From the ASLO Aquatic Science Policy Report
In the continuing assault on social science funding at NSF, the chair of the House Science Committee, Rep. Lamar Smith (R-TX) requested on April 25 that NSF provide “access to the scientific/technical reviews and the Program Officers Review Analysis” of five projects awarded funding through the social sciences directorate of the agency. The request regarding these “studies of interest” drew immediate response from Smith’s democratic counterpart on the committee, ranking member Eddie Bernice Johnson, also from Texas. In her response, Johnson notes that the system of peer review at NSF has been considered “the gold standard for how scientific proposals should be judged and funded” for decades. Johnson cautioned that Smith is venturing into new territory as chair by going after specific grants: “Interventions in grant awards by political figures with agendas, biases, and no expertise is the antithesis of the peer review processes. By making this request, you are sending a chilling message to the entire scientific community that peer review may always be trumped by political review.”
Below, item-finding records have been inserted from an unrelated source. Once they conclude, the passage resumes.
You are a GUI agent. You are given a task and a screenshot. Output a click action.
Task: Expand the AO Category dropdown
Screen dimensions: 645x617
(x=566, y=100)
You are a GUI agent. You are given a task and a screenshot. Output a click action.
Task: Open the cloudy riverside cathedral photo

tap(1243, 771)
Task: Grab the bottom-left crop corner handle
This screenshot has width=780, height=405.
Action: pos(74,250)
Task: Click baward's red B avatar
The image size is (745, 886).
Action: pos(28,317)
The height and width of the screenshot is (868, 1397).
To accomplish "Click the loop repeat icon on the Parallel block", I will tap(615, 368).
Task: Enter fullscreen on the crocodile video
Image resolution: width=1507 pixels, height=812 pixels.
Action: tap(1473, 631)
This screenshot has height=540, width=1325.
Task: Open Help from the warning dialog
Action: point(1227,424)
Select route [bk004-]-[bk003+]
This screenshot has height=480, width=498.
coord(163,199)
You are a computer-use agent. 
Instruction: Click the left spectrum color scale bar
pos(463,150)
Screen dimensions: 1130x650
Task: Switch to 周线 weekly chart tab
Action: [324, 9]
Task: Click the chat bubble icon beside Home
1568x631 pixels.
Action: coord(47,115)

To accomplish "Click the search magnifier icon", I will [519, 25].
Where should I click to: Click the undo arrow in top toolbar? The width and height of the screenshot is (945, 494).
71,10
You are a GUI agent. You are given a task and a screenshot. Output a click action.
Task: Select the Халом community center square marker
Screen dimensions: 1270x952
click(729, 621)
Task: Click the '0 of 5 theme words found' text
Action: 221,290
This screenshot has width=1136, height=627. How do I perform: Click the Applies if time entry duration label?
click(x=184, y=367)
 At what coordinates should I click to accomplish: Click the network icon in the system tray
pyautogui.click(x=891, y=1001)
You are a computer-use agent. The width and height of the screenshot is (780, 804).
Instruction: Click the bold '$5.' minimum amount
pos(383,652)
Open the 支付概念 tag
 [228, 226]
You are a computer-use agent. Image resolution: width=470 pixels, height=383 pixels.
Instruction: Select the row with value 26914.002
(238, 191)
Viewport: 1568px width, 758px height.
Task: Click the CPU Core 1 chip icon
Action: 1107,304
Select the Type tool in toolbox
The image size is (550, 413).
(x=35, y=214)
On April 29, President Obama vowed to uphold the peer review system in an address to the National Academy of Sciences. “I will keep working to make sure that our scientific research does not fall victim to political maneuvers or agendas that in some ways would impact on the integrity of the scientific process. That’s what’s going to maintain our standards of scientific excellence for years to come.”
Obama’s remarks foreshadowed the eventual response to Smith from NSF, which was essentially “no.” On May 15, the agency responded to Smith saying they would not release the requested material in order to maintain the confidentiality of the peer review system. As Chairman Smith continues work on the High Quality Research Act, it is likely the issue will continue to play out in Washington.